For the DSS-induced colitis model, 8-week-old male Rnf128+/+ and Rnf128−/− mice were administered with 2.5% DSS drinking water for 7 days. Colitis disease activity index (DAI) was calculated daily based on the following criteria: weight loss from baseline (score: 0, no weight loss; 1, 1–3% weight loss; 2, 3–6% weight loss; 3, 6–9% weight loss; 4, >9% weight loss); stool consistency (score: 0, normal; 1, soft but still formed; 2, soft and loose stools; 3, very soft and wet; 4, watery diarrhea); and blood (score: 0, normal; 1 and 2, focal bloody stool; 3, blood traces in stool; and 4, gross rectal bleeding).
For the bone marrow chimeric mouse model, recipient mice were subjected to irradiation at a dose of 6 Gy. A total of 5.0 × 106 donor bone marrow cells were injected into each recipient mouse via tail vein (i.v.). After 7 weeks, the chimeric mice were treated with DSS to induce colitis. The effect of transplantation was detected by western blot.

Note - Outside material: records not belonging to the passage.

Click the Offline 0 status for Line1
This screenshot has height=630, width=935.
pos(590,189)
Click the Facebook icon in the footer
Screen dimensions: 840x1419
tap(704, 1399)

For the macrophage depletion model, 200 µL of clodronate liposomes were injected intravenously into mice on Days 1, 3, and 5 to deplete intestinal macrophages according to the manufacturer’s recommendations. The mice were treated with 2.5% DSS the day after the last injection for 7 days.

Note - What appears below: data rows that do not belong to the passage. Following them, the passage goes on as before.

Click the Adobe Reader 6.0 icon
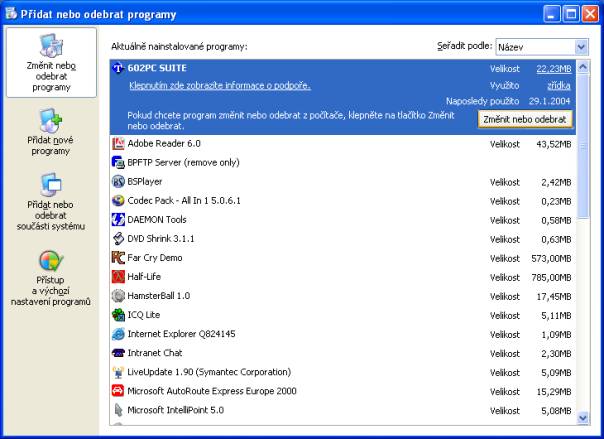The height and width of the screenshot is (439, 604). (x=118, y=144)
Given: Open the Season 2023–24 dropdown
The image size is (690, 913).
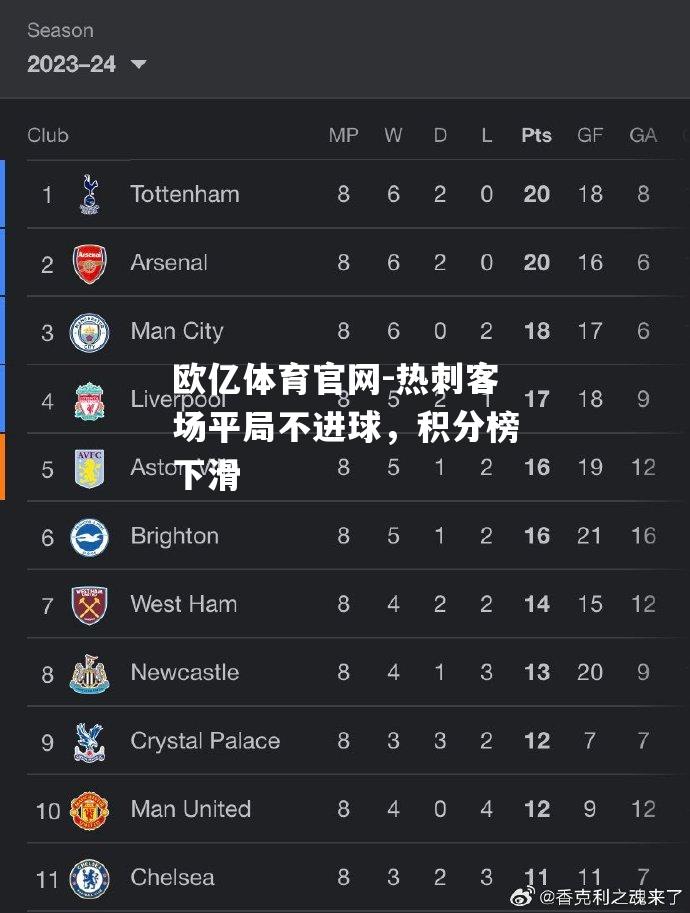Looking at the screenshot, I should [86, 63].
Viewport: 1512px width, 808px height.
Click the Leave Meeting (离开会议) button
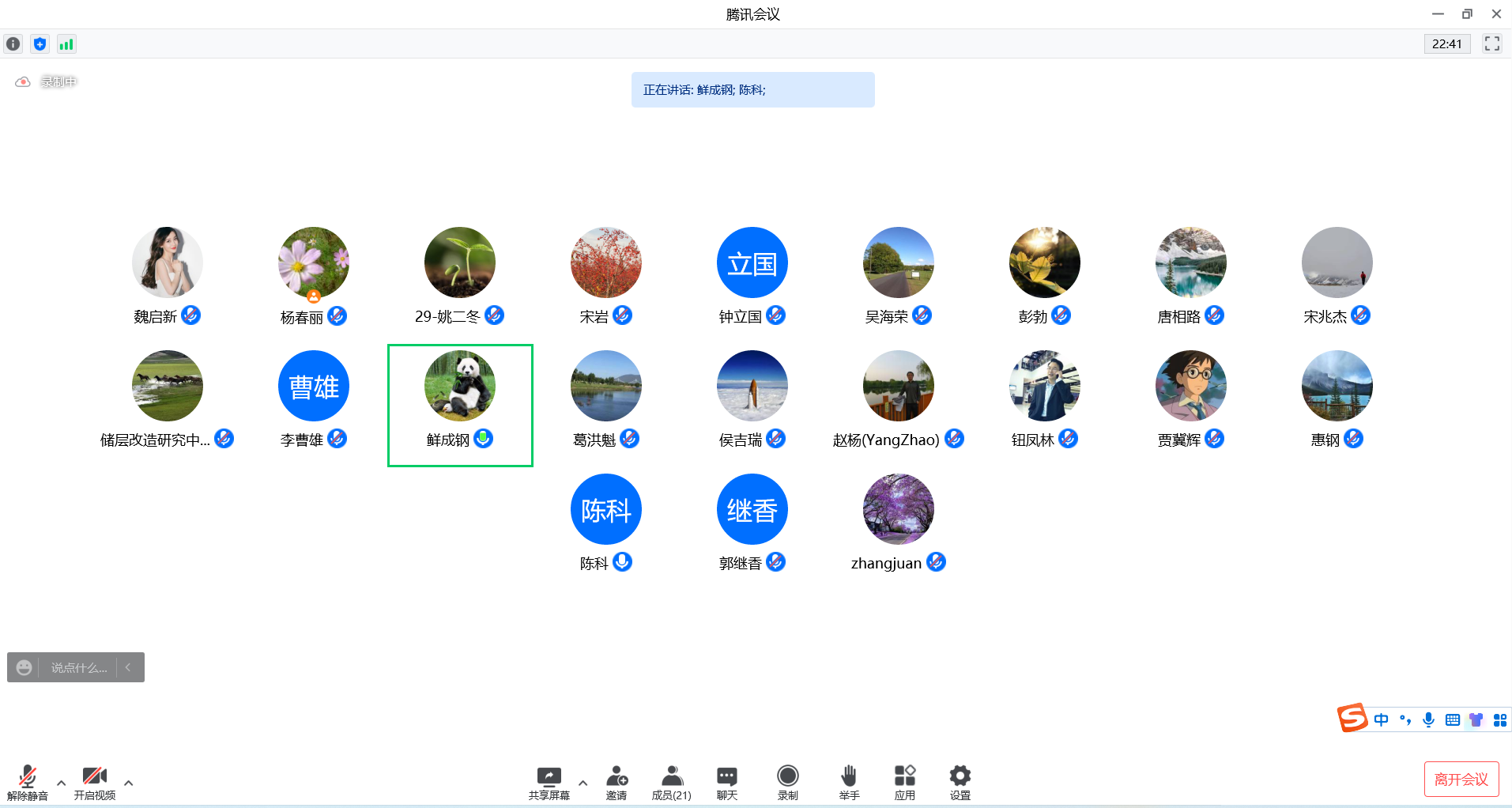tap(1461, 780)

Neutralizing antibody treatment
The neutralizing antibody against S100A8 was produced via the classical hybridoma‒monoclonal antibody technique (Beijing BGI Protein Research Center). In brief, the full-length S100A8 protein was expressed via an Insect-Baculovirus expression system. The mice were intraperitoneally (i.p.) injected with 200 μg of S100A8 antibody on Days 0, 2, 4, and 6 after the initiation of 2.5% DSS treatment.
Immunohistochemistry
For tissue immunohistochemistry, dewaxed and rehydrated tissue sections were subjected to antigen retrieval in citrate buffer. Endogenous peroxidases and non-specific antigens were blocked with 0.3% hydrogen peroxidase and 5% fetal bovine serum. The sections were subsequently incubated with the indicated primary antibodies. HRP-linked secondary antibodies and DAB were used for color development. ImageJ was used for quantification of immunohistochemistry-positive areas.
Statistical analysis
Statistical analyses were performed with GraphPad Prism 9. Student’s t test was used to compare two groups of data. One-way ANOVA was used to compare more than two groups of data. Survival curves were generated via the Kaplan‒Meier method and compared via the log-rank test. The results are presented as the means ± SDs. P < 0.05 was considered significant.
Results
RNF128 is downregulated in proinflammatory macrophages
To identify pivotal genes involved in the pathogenesis and progression of IBD, we analyzed the differentially expressed genes from GSE4183 and found that RNF128 was significantly downregulated in the colonic mucosa of IBD patients compared with healthy controls (Figure S1A, B). This finding was confirmed by 6 other publicly available colitis datasets (GSE92415, GSE38713, GSE51785, GSE59071, GSE73661 and GSE87466) (Figure S1C). We also established an acute colitis mice model and observed that Rnf128 expression was markedly lower in colitis tissues than that in normal tissues (Figure S1D, E). These results suggest that decreased expression of RNF128 may be associated with IBD.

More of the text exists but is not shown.